Also, the conspicuous, blinding sunlight that emanates from the window as the camera looms over the Driver’s figure could be a metaphor that he’s entered heaven. You never know. Either way, the Driver’s living state is far from certain.
Only God Forgives (2013)
Refn continues to tease with Ryan Gosling’s ambiguous deaths in his next work, and hasn’t given any confirmation on whether Gosling’s Julian is living or dead by the film’s conclusion.
After the murder of his brother, Julian is incited by mother Crystal to enact revenge against his murderer Chang (Vithaya Pansringarm). Yet Gosling ultimately refuses to carry out the deed.
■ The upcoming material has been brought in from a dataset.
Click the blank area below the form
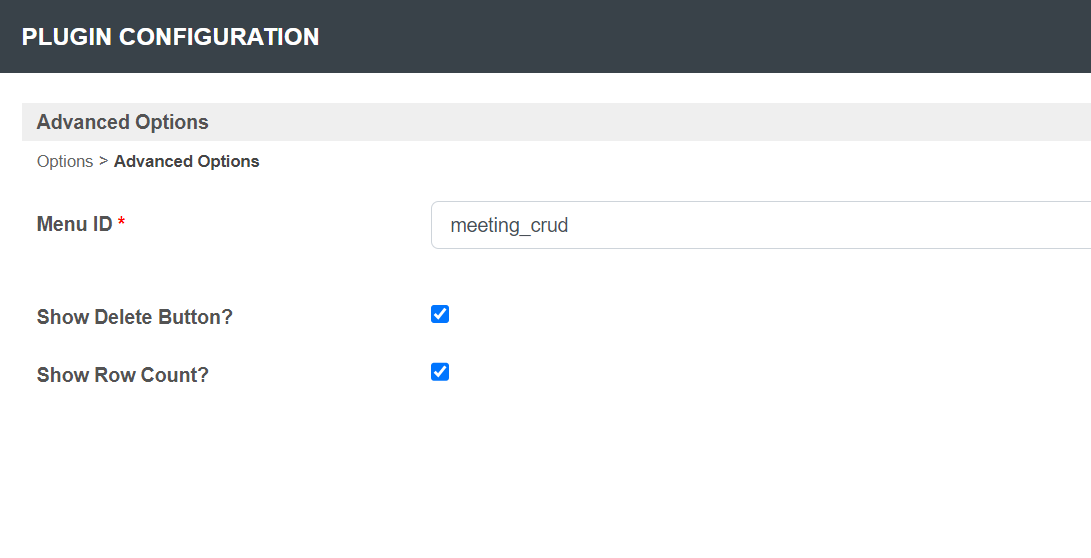This screenshot has height=558, width=1091. point(545,480)
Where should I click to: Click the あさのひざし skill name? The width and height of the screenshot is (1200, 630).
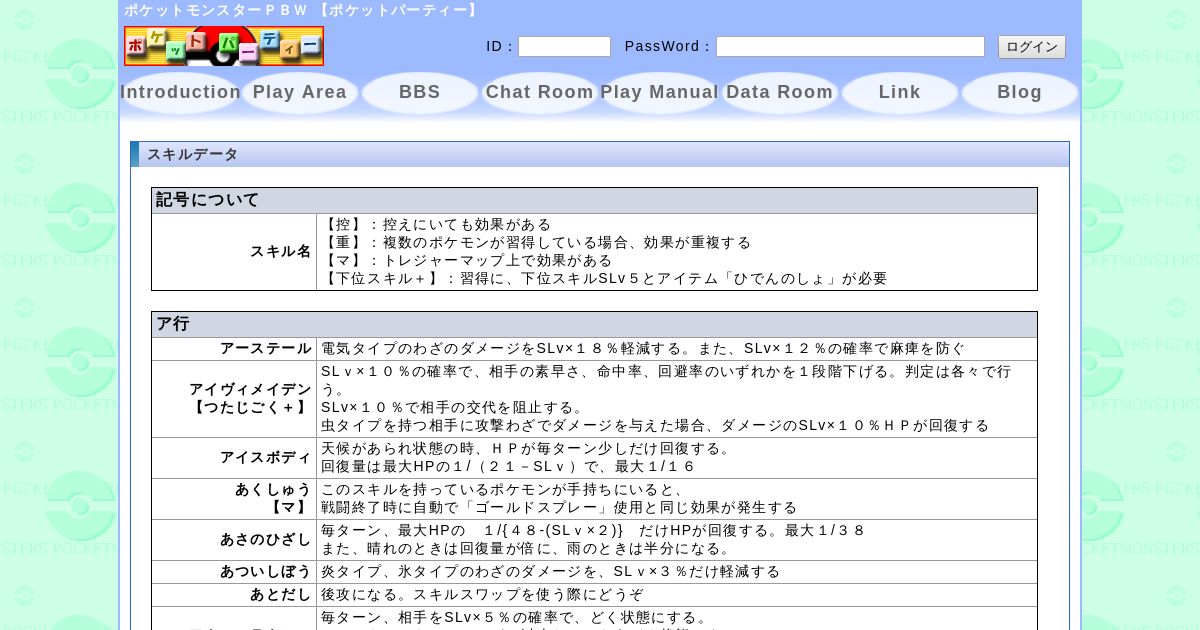265,540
The final scene sees Julian willingly holding out his hands in repentance as Chang swipes down his katana.
It could be a metaphor for spiritual cleansing, or it could just be Chang cutting off Julian’s hands. You decide. Because, arthouse.
Blade Runner 2049 (2017)
Denis Villeneuve’s astounding follow-up to Ridley Scott’s sci-fi masterpiece does justice to its predecessor’s open narrative, keeping the replicant question surrounding Rick Deckard (Harrison Ford) unanswered.
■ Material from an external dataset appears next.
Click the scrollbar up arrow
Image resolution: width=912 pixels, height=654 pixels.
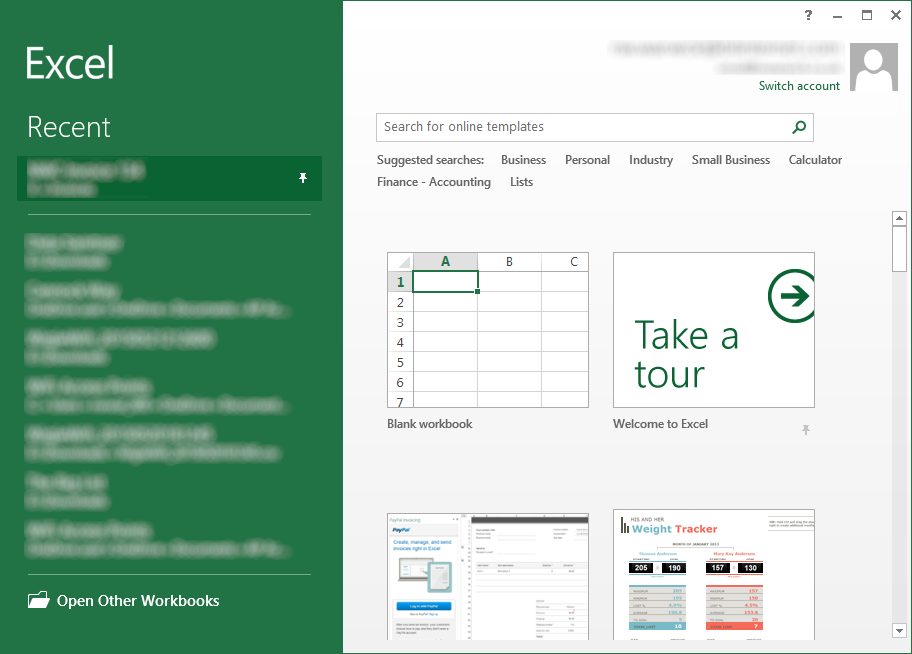coord(899,218)
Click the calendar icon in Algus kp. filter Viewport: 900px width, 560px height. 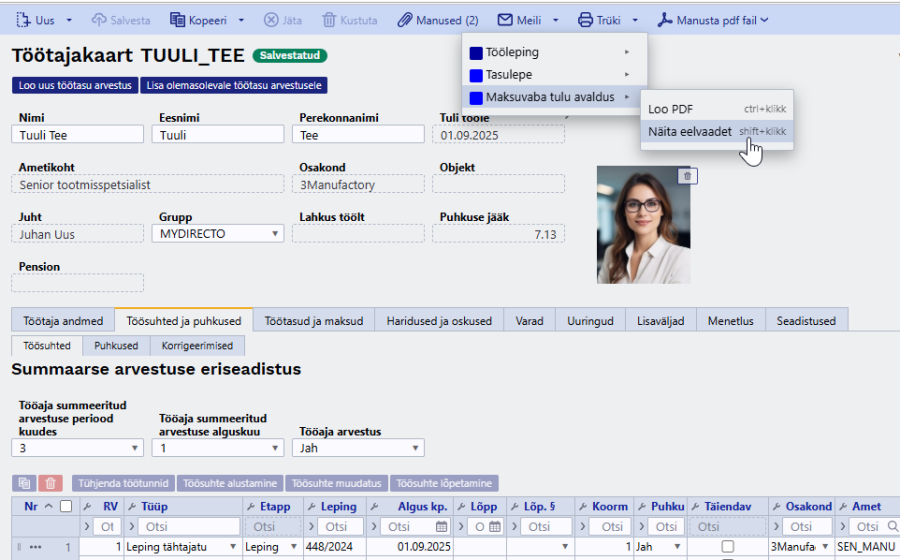[x=440, y=526]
Even though Villeneuve makes the identity of K (Ryan Gosling) very clear by its conclusion, he nonetheless leaves his death ambiguous. While you could argue that his death is fairly conclusive as he lies on the staircase and appears to stop breathing, Villeneuve nonetheless cuts away to Harrison Ford. I mean, he’s probably dead. But I can dream, ok?
Regardless of whether Gosling’s characters die on screen or not, he delivers powerful performances with poignant emotion. A real human being, you might say.